Gazette Premium Content Bach renews pledge for diversity at City Hall

DANIEL CHACÓN Updated: August 10, 2011 at 12:00 am

Colorado Springs Mayor Steve Bach renewed his pledge Wednesday to make the city government work force more diverse.

But Bach, who has been in office two months, told about 85 people at the first-ever Latino Community Luncheon that he has more pressing issues to attend to first.

“I’ve got some emergencies right now that I didn’t expect,” including an investigation into allegations of financial misdeeds at the city before taking office, Bach said. The luncheon was held at the Crowne Plaza hotel.

“We will move from the emergency to the urgent, and diversity in city government will be at that level,” he said.

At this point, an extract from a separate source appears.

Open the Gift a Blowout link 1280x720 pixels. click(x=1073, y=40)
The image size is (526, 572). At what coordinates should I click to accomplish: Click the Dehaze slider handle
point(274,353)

Bach said he didn’t have a specific plan but that he had ideas, such as engaging young people as early as middle school, holding job or “interest” fairs, and encouraging people to look at the city government for career opportunities.

“It starts with a philosophy and a mindset that I hope I instill,” the mayor said.

“I don’t believe in quotas. I don’t believe in pressure tactics. I believe in a level playing field,” Bach added. “It starts with believing that we are one community and that we want our city government to be reflective of our community.”

Bach has already started gathering information about the existing work force. He said he requested a report about the makeup of each department.

“I want to understand, how many Hispanics do we have in our city government? At what levels? How many African Americans? How many Asians?” he said. “How many gays and lesbians? I don’t even know if we can track that.”

Sue Stohlmann, a coordinator at the Colorado Springs Diversity Forum, which works to foster an understanding of diversity, asked the mayor whether he planned to bring back a diversity specialist and other efforts to monitor and promote diversity in the city.

“The diversity team sort of disintegrated as we lost people from the HR department. The diversity position was eliminated 10 years ago,” she said.

Stohlmann said diversity should be among the mayor’s top priorities.

“If you’re planning to rebuild your city, you need to include the diverse populations that are within the city, and the only way to be accountable for that is to have a focus on it,” she said.